Record excerpts:
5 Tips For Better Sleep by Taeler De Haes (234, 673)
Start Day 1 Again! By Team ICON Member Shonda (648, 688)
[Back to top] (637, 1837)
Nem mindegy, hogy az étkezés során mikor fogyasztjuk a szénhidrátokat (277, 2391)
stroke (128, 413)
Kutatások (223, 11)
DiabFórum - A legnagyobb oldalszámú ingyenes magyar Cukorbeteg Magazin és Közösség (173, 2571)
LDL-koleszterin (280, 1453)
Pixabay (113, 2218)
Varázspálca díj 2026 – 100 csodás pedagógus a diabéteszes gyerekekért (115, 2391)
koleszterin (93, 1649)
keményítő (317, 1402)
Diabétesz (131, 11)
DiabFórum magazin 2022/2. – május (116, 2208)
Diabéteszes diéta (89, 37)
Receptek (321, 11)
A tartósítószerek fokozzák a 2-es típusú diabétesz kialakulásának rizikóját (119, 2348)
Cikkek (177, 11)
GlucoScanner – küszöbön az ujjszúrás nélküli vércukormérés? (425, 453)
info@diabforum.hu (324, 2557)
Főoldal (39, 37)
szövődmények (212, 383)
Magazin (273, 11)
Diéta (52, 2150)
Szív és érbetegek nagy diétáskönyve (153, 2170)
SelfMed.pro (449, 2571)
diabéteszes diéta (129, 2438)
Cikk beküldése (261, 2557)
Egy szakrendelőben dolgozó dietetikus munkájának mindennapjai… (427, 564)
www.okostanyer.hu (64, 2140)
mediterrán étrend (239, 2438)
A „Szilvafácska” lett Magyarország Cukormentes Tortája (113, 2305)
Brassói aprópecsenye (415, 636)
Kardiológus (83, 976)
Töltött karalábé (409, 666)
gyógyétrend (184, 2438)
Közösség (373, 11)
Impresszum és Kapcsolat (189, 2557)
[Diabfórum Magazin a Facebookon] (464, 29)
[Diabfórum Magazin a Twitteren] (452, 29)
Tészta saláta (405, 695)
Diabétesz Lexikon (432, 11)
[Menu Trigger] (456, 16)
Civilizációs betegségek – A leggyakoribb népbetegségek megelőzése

Problem details: What lines in the material above hold the word "Közösség"? Pull them out.

Answer for the task:
DiabFórum - A legnagyobb oldalszámú ingyenes magyar Cukorbeteg Magazin és Közösség (173, 2571)
Közösség (373, 11)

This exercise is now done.